Re: [PATCH] Prevent megablobs from gunking up git packs

"Dana How" <danahow@xxxxxxxxx> · Tue, 22 May 2007 00:33:23 -0700

On 5/21/07, Shawn O. Pearce <spearce@xxxxxxxxxxx> wrote:
Dana How <danahow@xxxxxxxxx> wrote:
> ...  Operations
> such as "git-log --pretty=oneline" were about 30X faster
> on a cold cache and 2 to 3X faster otherwise.  Process sizes
> remained reasonable.

Can you give me details about your system?  Is this a 64 bit binary?
RHEL4/Nahant on an Opteron.
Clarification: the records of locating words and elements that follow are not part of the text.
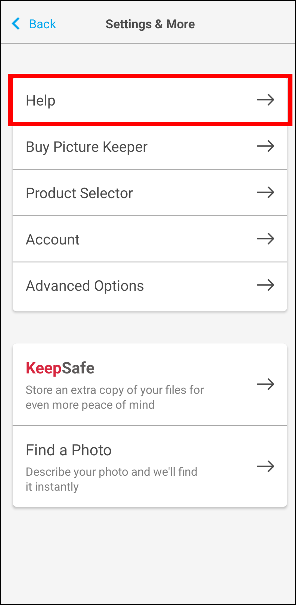Click the arrow beside KeepSafe
The width and height of the screenshot is (296, 605).
coord(265,384)
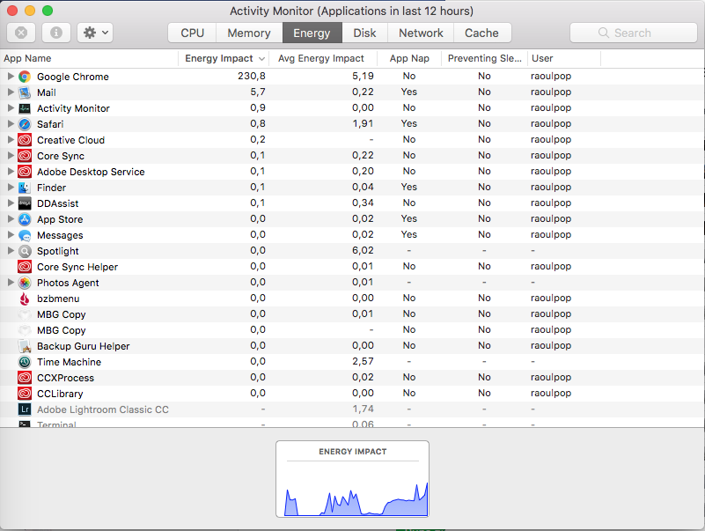This screenshot has width=705, height=531.
Task: Switch to the CPU tab
Action: coord(193,33)
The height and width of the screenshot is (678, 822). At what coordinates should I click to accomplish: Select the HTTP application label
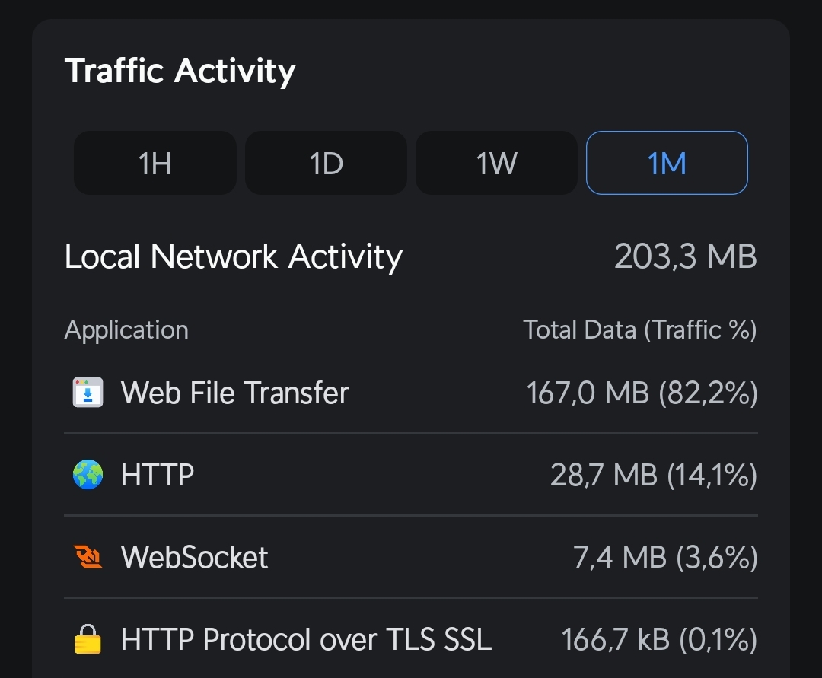point(158,476)
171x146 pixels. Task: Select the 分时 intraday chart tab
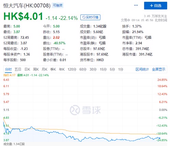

Yes.

What is your core.packedGitWindowSize and core.packedGitLimit set to?
I didn't change the default.

It sounds like the packed version was almost 3 GiB smaller, but
was slower because we were mmap'ing far too much data at startup
and that was making your OS page in things that you didn't really
need to have.
The difference in size is because of the "Custom compression levels"
patch -- now the loose objects use Z_BEST_SPEED,  whereas the packs
use Z_DEFAULT_COMPRESSION.

Mind trying git-log with a smaller core.packedGitWindow{Size,Limit}?
Perhaps its just as simple as our defaults are far far too high for
your workload...
I think that's a good idea and it should be easy to try tomorrow.
It will improve the cold cache case definitely.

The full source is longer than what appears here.